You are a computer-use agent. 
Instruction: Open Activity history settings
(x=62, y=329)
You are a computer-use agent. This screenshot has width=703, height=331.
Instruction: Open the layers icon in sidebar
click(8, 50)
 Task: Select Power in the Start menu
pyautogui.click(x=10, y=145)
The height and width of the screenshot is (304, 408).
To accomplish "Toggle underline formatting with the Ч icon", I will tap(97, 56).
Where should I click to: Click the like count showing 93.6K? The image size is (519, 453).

.....

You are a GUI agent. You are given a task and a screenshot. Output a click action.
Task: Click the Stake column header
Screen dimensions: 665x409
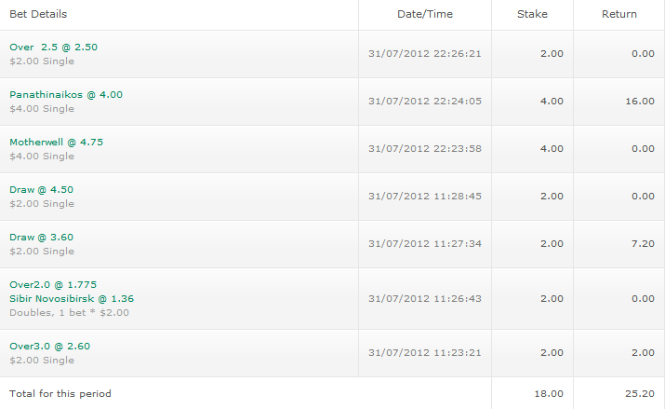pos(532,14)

.....

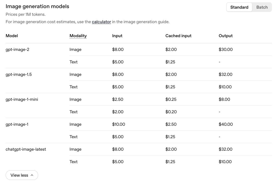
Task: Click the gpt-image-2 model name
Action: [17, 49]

.....

> _WHAT TO PRODUCE_
In the entries above, find the line holding "The height and" and the line holding "Where should I"; print both of them and every line between, exactly, and nothing else.

> _TASK RESULT_
The height and width of the screenshot is (304, 408).
To accomplish "Toggle underline formatting with the Ч icon", I will tap(97, 56).
Where should I click to: Click the like count showing 93.6K? The image size is (519, 453).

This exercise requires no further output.